Same-Sex Marriage Ruling Makes Waves
Sunday, May 18, 2008
Opponents of same-sex marriage say they will ask the California Supreme Court to delay the implementation of its ruling allowing gay couples to wed in the state as those on both sides of the debate gear up for a November ballot measure aimed at undoing the court's decision.
"It's certainly a temporary victory for those who favor same-sex marriage," Ron Prentice, steering committee chairman of ProtectMarriage.com, said of the decision invalidating a state law defining marriage exclusively as the union of a man and a woman. Prentice's coalition is seeking to overturn that ruling.
In about 30 days, when the court's ruling becomes official, same-sex couples throughout the state will no longer be denied marriage licenses. But a motion to extend the waiting period to November will be filed soon, said Mathew Staver, a lawyer for Campaign for California Families, one of the groups fighting to preserve the marriage ban.
In addition, a petition for a November ballot measure that would ban same-sex marriage by amending the state constitution has collected 1.1 million signatures -- far more than required -- and has been handed over to election officials.
Lawyers and strategists disagree on how this debate in California will end. But they do agree that things have changed since California voters passed a similar ballot measure eight years ago banning same-sex marriage through state statute.
"There's no question that this issue is going to dominate the fall ballot," said Dan Schnur, a Republican political analyst. "While public opinion in California supports domestic partnerships, the majority of voters still oppose same-sex marriage. But that gap is closing."

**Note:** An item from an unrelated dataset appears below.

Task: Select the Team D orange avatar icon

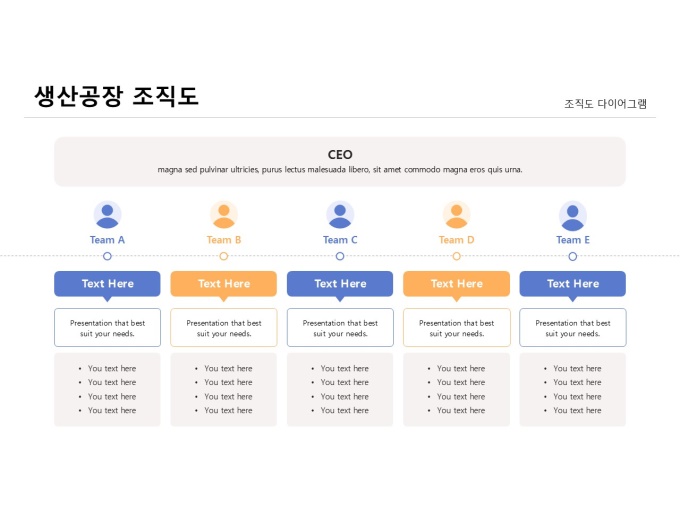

"It's too early to tell whether one side or the other is going to have the advantage," he said.
According to a 2007 survey by the Pew Forum on Religion and Public Life, 55 percent of Americans oppose same-sex marriage, while 36 percent support it.
Opponents of same-sex marriage in California point to those numbers as proof that the majority of voters would back a state constitutional amendment. And, opponents say, the decision of California's highest court earlier this week will rouse more support.

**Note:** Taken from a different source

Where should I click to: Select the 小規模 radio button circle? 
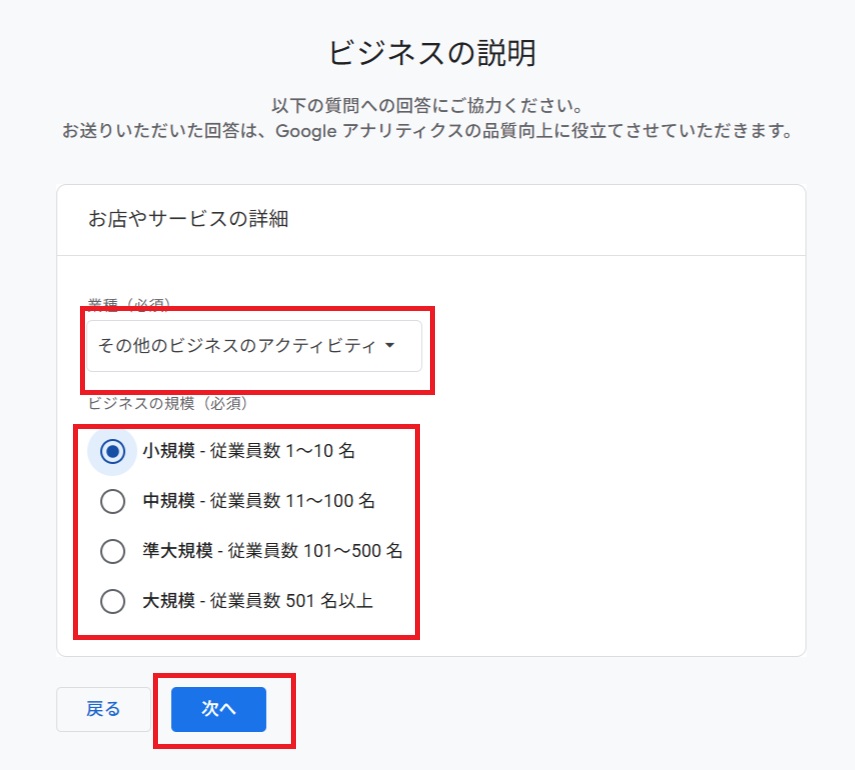pos(113,452)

"The overwhelming sentiment is that people favor marriage between a man and a woman," Staver said, adding that the high court's decision "will erase whatever hesitation [Californians] may have about amending their constitution."
Staver said he is confident that the court will grant his motion for a stay. Given the potential November initiative, allowing same-sex couples to wed would only create legal chaos for thousands of marriages that would be rendered moot, he asserted.
But the court is unlikely to grant the motion, according to David Cruz, a law professor at the University of Southern California. The court was well aware of the measure when it made its decision, he said.